The Rhode Island State Council on the Arts (RISCA) announced a new art exhibition on display at TF Green Airport’s GREEN SPACE Gallery, which RISCA manages on behalf of the Rhode Island Airport Corporation (RIAC). The new exhibition features works of art by Rhode Island artists Karen Drysdale Harris, of Cranston, Felicia Megginson, of Providence, and Pneuhaus Collective, of Rumford, and will be on display through May 24.

“RISCA is thrilled to be able to continue to highlight RI’s incredible artists through exhibits at the gallery at TF Green Airport. This gallery provides a terrific way to greet travelers by sharing our State’s outstanding creativity and impressing on visitors RI’s thriving arts community—a key economic driver.” 

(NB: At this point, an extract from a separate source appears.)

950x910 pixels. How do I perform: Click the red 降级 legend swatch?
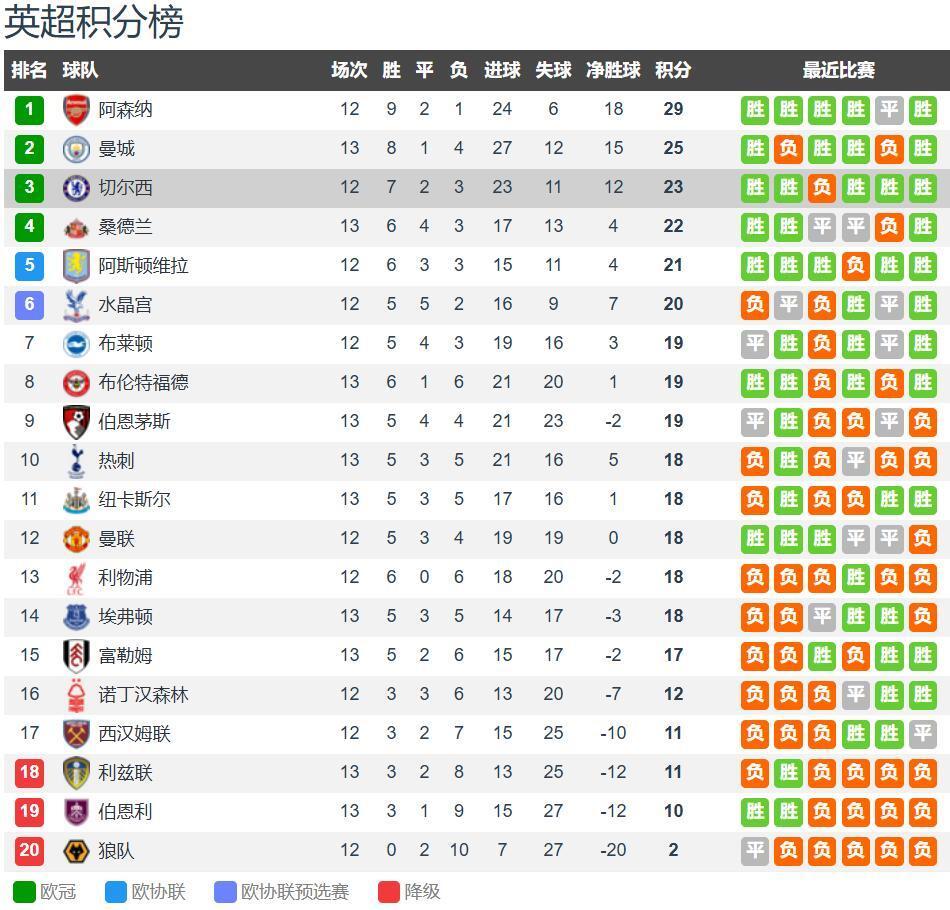tap(389, 892)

–Randall Rosenbaum, RISCA, Executive Director

The artists are:

Karen Drysdale Harris, of Cranston, is a Jamaican-born watercolorist and oil painter and graduate of Rhode Island School of Design. Her primary sources of inspiration are nature and the memory of her Jamaican roots. Karen’s “Doctor Birds-Hummingbirds” uses the banana leaves that she has grown to engage the viewer in experiencing the memories they evoke of her Jamaican childhood on her grandparent’s banana farm. The banana plant symbolizes her memory of her immigrant story of displacement and the comfort she took in the natural world that surrounded her.  

Felicia Megginson is a Providence-based photographic artist who holds an M.A. in Photographic Studies from New York University. Much of her representational imagery is centered in identity as it relates to cultural, societal, and familial pressures that work to form it.  “I use photography as a means of measuring and marking my place in the world, while also documenting the energies that connect and flow through us.”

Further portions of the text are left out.